Les tendances qui se manifestent dans le rendu de la face et des parties découvertes du corps s’accusent aussi dans la manière dont est traitée la draperie. « Le sculpteur a cherché ici, avec beaucoup de naïveté et de justesse, à donner quelque idée du relief et de la direction des plis du vêtement. Cette première et timide étude des plis est d’autant plus remarquable que c’est une tentative isolée, qui ne se reproduit ni dans la statuaire égyptienne ni dans la suite de l’art assyrien. Elle témoigne d’un sentiment sculptural que l’art grec seul retrouvera, pour donner au jeu des draperies le magnifique développement que nous connaissons. »

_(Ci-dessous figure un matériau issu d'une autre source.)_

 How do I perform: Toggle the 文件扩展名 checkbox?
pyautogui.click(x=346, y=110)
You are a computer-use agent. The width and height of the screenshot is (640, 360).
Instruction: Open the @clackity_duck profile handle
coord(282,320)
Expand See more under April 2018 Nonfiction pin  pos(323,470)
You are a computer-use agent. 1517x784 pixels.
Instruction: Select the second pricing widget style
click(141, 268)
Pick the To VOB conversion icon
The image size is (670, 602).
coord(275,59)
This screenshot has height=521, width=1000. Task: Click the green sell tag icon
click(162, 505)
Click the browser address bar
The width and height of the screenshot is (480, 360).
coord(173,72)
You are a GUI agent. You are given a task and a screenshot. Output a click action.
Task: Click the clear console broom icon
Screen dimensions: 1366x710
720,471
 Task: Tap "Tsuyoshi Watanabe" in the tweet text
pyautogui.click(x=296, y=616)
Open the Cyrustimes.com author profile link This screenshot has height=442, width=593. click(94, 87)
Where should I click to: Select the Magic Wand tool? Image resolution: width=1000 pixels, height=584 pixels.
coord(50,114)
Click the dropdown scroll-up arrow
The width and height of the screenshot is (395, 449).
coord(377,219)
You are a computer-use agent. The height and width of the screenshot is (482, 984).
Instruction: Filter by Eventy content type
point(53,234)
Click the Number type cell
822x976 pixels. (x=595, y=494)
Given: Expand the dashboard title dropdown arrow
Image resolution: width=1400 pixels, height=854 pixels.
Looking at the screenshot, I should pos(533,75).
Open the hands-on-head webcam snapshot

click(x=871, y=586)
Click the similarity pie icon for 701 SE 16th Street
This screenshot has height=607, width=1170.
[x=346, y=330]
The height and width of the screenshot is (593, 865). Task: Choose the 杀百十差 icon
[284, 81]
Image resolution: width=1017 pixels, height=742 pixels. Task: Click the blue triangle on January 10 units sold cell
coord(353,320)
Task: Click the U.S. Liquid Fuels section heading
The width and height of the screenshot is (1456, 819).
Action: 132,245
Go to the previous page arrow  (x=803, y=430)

Les figures que nous venons de décrire nous paraissent représenter l’art chaldéen archaïque. Ce que l’on appelle l’archaïsme s’y marque à certains traits qu’il est plus facile de sentir que de définir. Ces figures sont, en général, surtout les figures assises, d’une forme très ramassée ; elles paraissent courtes, comparées non-seulement aux figures élancées de l’époque es Sargonides, mais encore aux robustes figures des bas-reliefs de Nimroud. Si l’on en juge par certains indices, le cou devait être court et la tête très forte pour le corps, comme on le voit dans une statuette d’albâtre où notre regretté confrère, M. de Longpérier, avait le premier et depuis longtemps reconnu un ouvrage de l’ancien art chaldéen[2]. Le cou et le bas du vêtement dessinent des angles aigus que la sculpture assyrienne

  1. Heuzey. les Fouilles de Chaldée, p. 11.
  2. A de Longpérier, Musée Napoléon III, pl. 2.